28 For the law makes men high priests which have infirmity; but the word of the oath, which was since the law, makes the Son, who is consecrated for evermore.
So, if you have made your way through all of that, you now understand the point of the icon.
The first important part of this image is the figure robed as a priest/bishop; he is Gospod’ Savaof — Lord Sabaoth, which is God the Father. He wears the priestly robes to represent the Order of Melchizedek. The third element is the figure of the young Christ, Christ Immanuel, in a seated position. In other examples of the type, he is seated atop the cross.
We should not be surprised that the depiction may seem a bit confused in a type that was both uncommon and not particularly well understood, as well as being the subject of controversy in the middle of the 1500s.
This icon type may be called by any of three names. First is the Ты Eси Иерей Bо Bек — “You are a Priest Forever” title. Second, it is sometimes referred to simply as Христос Распятый Серафим — Khristos Raspyatuiy Serafim — “Christ the Crucified Seraph.” A less common name for it is Душа Христа — Dusha Khrista — “The Soul of Christ.” The latter title is taken from the words in Isaiah 53:12: Он предал Свою Душу на смерть — On predal svoiu dushu na smert’ — “He gave his soul over to death.”
The “Crucified Seraph” representation of Jesus is also found in some icons of the type called Почи Бог в День Седьмый — Pochi Bog v Den’ Sedmuiy — “God Rested on the Seventh Day.” That is often part of icons of the Sotvorenie Mira — “The Creation of the World.”

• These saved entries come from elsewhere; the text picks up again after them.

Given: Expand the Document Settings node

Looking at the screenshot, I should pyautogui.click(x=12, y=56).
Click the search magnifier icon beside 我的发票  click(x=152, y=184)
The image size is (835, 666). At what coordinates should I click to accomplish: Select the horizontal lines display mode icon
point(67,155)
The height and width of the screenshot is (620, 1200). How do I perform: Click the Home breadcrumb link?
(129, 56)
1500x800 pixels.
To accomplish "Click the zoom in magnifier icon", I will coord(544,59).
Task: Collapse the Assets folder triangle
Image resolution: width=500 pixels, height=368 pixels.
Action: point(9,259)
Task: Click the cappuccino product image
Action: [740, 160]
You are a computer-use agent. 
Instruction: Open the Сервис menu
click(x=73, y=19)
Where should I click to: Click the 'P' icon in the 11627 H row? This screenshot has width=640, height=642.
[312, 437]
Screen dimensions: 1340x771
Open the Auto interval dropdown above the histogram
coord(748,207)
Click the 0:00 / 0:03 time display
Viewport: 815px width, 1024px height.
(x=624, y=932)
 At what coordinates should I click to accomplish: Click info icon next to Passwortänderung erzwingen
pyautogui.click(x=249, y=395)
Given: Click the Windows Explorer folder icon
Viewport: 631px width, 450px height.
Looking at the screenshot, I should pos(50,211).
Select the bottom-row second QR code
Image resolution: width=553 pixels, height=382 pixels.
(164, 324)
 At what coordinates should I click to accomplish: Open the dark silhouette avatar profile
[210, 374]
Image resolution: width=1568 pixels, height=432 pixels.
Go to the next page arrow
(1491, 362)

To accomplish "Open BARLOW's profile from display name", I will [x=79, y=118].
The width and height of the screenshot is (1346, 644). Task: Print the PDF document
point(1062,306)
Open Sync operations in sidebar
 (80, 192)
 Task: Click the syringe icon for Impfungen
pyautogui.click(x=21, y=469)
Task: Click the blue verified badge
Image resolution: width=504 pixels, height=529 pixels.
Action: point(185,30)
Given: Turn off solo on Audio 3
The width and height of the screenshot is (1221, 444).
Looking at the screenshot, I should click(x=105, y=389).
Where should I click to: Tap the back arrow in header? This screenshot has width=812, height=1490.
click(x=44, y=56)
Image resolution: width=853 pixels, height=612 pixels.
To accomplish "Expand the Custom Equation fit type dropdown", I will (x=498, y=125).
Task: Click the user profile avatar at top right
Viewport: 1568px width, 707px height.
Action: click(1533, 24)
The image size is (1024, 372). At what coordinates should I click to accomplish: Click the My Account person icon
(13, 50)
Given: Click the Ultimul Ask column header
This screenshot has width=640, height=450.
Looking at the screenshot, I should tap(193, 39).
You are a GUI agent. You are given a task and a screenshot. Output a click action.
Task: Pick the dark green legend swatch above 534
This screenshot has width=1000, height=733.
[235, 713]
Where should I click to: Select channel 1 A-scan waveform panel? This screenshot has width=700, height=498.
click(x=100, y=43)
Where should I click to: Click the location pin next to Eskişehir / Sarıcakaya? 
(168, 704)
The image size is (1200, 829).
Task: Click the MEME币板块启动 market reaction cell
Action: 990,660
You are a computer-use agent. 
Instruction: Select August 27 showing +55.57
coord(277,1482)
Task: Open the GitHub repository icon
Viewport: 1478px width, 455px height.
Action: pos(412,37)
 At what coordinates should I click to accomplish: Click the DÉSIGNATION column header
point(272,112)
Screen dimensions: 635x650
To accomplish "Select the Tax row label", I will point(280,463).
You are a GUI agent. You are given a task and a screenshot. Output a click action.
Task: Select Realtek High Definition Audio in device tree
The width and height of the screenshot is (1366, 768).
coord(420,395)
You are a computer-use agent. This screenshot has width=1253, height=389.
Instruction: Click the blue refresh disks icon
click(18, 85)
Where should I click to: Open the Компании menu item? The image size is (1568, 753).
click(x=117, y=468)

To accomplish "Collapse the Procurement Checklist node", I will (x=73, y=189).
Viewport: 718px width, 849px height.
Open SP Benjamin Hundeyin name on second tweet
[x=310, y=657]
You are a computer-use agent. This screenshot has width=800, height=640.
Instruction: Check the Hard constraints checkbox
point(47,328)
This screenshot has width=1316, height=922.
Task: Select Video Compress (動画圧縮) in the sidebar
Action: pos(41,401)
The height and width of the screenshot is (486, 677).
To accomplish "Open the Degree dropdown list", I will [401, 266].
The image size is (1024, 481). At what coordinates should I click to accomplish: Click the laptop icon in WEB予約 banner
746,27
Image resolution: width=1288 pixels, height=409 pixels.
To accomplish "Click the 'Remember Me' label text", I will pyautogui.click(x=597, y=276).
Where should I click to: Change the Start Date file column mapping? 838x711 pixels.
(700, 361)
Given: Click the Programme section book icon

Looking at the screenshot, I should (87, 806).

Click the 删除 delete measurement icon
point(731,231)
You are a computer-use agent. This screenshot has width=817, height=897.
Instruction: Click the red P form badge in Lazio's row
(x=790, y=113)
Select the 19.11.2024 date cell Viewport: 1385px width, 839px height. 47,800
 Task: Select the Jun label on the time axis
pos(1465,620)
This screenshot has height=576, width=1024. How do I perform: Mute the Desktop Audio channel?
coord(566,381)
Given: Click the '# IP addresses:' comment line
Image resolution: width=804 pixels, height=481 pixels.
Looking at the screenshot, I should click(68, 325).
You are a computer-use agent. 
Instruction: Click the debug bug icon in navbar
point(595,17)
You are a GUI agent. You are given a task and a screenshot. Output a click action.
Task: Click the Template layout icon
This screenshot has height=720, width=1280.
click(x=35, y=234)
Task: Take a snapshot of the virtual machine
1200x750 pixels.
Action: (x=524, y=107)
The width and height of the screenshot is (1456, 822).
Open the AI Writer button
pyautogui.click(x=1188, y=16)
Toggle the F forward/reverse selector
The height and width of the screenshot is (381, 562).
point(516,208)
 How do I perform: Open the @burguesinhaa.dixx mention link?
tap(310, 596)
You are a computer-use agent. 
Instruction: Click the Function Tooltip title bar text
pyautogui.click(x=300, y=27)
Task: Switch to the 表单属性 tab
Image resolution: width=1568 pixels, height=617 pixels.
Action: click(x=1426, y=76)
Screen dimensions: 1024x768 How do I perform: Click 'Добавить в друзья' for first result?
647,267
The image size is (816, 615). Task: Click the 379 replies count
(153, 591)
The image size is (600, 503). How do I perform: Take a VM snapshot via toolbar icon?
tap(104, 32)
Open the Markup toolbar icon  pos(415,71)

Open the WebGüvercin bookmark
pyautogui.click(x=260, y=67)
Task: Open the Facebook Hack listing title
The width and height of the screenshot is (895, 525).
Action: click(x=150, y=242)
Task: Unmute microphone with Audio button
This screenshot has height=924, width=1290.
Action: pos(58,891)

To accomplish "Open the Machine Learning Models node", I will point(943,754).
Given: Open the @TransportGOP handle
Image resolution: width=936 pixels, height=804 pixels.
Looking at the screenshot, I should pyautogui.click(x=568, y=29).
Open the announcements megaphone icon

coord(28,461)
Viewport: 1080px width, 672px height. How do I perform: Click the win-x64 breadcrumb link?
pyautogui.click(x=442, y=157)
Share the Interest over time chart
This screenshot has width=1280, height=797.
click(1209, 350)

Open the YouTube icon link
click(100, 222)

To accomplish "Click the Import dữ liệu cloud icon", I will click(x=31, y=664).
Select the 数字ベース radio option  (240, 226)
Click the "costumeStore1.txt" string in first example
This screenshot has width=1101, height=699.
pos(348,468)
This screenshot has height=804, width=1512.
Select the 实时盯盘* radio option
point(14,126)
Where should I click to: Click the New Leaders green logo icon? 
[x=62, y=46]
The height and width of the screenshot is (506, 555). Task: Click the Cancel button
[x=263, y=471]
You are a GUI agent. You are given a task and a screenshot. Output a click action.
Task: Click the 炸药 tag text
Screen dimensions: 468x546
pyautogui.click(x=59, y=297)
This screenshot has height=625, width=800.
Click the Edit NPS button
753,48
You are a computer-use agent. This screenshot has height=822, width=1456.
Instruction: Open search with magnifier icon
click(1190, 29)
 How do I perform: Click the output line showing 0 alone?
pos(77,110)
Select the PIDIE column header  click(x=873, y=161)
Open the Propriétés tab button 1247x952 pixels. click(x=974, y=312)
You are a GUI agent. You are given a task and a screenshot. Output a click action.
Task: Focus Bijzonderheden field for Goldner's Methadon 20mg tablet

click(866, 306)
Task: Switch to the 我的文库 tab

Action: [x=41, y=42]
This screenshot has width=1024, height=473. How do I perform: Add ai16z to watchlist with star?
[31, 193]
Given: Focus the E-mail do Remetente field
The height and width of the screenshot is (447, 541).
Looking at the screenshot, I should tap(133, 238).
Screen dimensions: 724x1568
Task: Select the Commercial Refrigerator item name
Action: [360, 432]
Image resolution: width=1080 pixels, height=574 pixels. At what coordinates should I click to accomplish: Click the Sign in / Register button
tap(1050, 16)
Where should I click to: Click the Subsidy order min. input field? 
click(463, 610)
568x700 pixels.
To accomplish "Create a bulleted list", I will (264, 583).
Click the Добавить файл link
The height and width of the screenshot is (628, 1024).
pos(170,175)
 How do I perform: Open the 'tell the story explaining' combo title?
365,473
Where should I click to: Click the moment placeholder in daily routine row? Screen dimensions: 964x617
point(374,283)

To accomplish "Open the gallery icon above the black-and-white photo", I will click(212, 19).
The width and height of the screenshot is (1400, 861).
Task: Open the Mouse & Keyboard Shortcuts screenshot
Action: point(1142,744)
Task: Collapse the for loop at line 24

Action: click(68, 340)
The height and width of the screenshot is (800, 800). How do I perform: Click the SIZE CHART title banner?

Here, for example, is the “God Rested on the Seventh Day” segment of a “Creation” icon:
In the center, we see Lord Sabaoth, God the Father, lying on his bed, relaxing on the seventh day after creating the world and all that is in it.
To the left of it is the “Crucified Seraph” image:
Note that here, God the Father is not dressed to represent Melchizedek. The image is used here as a prefiguration of the sending of Jesus into the world to suffer for the sake of humans.
On the right side of the reclining Lord Sabaoth is another image of Jesus:
Here he is depicted as the Logos/Word, “begotten of the Father before all ages,” the Angel of Great Counsel. Note that in this form, Jesus has the eight-pointed “glory,” the halo form which, like that of God the Father, signifies both divinity and eternity. So when Jesus has this halo, as he usually does in icons of the “Blessed Silence” as well, he is represented in his eternal aspect.
Having said all that, it is generally conceded that the visual notion of Christ as a crucified seraph was borrowed and adapted into Russian iconography from Western Roman Catholic depictions of the “Stigmatization of St. Francis,” such as that found in the early 14th century Bardi Chapel in the Church of Santa Croce (“Holy Cross”) in Florence. Here is a detail from that fresco:
And here is the larger image, showing St. Francis of Assisi kneeling at left, receiving the stigmata (wounds of Jesus) in his body from the “Crucified Seraph”:
To the crucified seraph concept from the Francis story, we can add another Western subject — the Trinity depicting the crucified Jesus held by God the Father, as in this central image from Masaccio’s Trinità:
Combine those two notions with a little Russian Orthodox theology, and it is not difficult to see how the idea for icons with forms of the “Crucified Seraph” arose in Russia.